E. Flanagan*1, P. R. Gibson2, A. Ross1, O. Rosella3, S. J. Bell1

1St Vincent's Hospital, Gastroenterology, Melbourne, Australia, 2Alfred Health, Gastroenterology, Melbourne, Australia, 3Monash University Central Clinical School, Melbourne, Australia

Background

Infliximab (IFX) and adalimumab (ADA) are IgG1 anti-tumour necrosis factor (TNF) monoclonal antibodies, which are transferred across the placenta in the second and third trimesters of pregnancy. There remains a paucity of data relating to maternal serum levels in pregnancy. A small study by Seow et al.observed that IFX levels increased during pregnancy while ADA levels remained stable.1 However, the sample size and number of intra-partum samples was limited.

Methods

Female patients with IBD on ADA or IFX, and either pregnant or planning pregnancy were enrolled. Serum trough ADA and IFX were measured in each trimester and at delivery by ELISA (Q-INFLIXI and Q-ADA, Matriks Biotek, Turkey or Promonitor, Grifols, Spain).

Results

12 patients on IFX and 4 patients on ADA with at least 2 intra-partum measurements were included. The median number of levels per patient was 3 (range 2–5). Patient characteristics are shown in Table 1.

Table 1. Patient characteristics

Infliximab cohort (n = 12): Median and individual trough IFX levels were stable (Figure 1). IFX was administered 6–8 weekly at doses of 5 mg/kg (n = 10) or 10 mg/kg (n = 2). The last dose was given at a median 30 weeks gestation. All patients were in clinical remission at the time of drug levels with normal faecal calprotectin (FCP) ( < 250 μg/g).

Figure 1. Maternal infliximab levels in pregnancy—median and individual trough concentrations.

Adalimumab cohort (n = 4): intra-partum and delivery ADA concentrations appeared stable (Figure 2). Three of the patients were on ADA 40 mg fortnightly and continued the drug throughout pregnancy; Patient A, on weekly ADA, elected to cease the drug at 30 weeks gestation. Patient B was switched to adalimumab in her second trimester 12 weeks before her earliest ADA level in pregnancy. Patient C had an elevated FCP in first trimester which then normalised, while the other three patients had normal FCP in pregnancy. Patient D was in her third trimester at the latest blood draw.

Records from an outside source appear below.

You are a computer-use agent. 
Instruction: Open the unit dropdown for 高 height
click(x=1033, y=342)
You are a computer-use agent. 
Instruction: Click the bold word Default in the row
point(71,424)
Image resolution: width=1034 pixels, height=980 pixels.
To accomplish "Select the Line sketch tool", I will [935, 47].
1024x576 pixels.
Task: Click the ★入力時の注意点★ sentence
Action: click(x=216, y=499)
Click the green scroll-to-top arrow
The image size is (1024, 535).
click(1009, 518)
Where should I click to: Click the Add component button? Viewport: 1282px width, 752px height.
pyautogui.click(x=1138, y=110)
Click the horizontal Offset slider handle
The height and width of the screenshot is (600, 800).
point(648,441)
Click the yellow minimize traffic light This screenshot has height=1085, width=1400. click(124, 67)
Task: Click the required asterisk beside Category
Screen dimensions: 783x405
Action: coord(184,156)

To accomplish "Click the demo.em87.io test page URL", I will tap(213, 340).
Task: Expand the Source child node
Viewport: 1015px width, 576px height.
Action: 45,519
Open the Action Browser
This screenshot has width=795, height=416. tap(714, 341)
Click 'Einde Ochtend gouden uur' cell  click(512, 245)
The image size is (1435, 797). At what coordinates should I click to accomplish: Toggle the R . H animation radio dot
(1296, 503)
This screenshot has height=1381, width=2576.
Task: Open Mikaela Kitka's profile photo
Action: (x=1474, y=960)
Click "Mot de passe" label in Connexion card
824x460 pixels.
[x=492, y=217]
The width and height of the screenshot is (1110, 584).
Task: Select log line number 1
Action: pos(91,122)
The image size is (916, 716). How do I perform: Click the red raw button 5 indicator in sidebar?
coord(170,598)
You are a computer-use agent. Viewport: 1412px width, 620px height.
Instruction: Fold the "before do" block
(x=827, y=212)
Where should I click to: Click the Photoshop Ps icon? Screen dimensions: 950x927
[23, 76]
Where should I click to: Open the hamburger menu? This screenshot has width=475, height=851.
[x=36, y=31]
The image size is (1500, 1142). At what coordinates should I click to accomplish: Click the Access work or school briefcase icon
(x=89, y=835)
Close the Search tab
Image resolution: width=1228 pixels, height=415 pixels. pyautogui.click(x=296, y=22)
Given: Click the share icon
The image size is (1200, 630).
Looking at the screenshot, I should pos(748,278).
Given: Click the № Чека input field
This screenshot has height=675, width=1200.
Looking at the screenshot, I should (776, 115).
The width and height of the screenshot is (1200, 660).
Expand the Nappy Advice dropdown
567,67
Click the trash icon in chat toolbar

Figure 2. Maternal adalimumab levels in pregnancy.

Conclusion

In patients on stable dosing of IFX or ADA and in remission during pregnancy, maternal drug levels remain stable. Further data are required to clarify the pharmacokinetics of anti-TNF in pregnancy before recommendations can be made about dosing intervals.

References

1. Seow CH, Leung Y, Vande Casteele N, et al. The effects of pregnancy on the pharmacokinetics of infliximab and adalimumab in inflammatory bowel disease. Aliment Pharmacol Ther 201745:1329–38.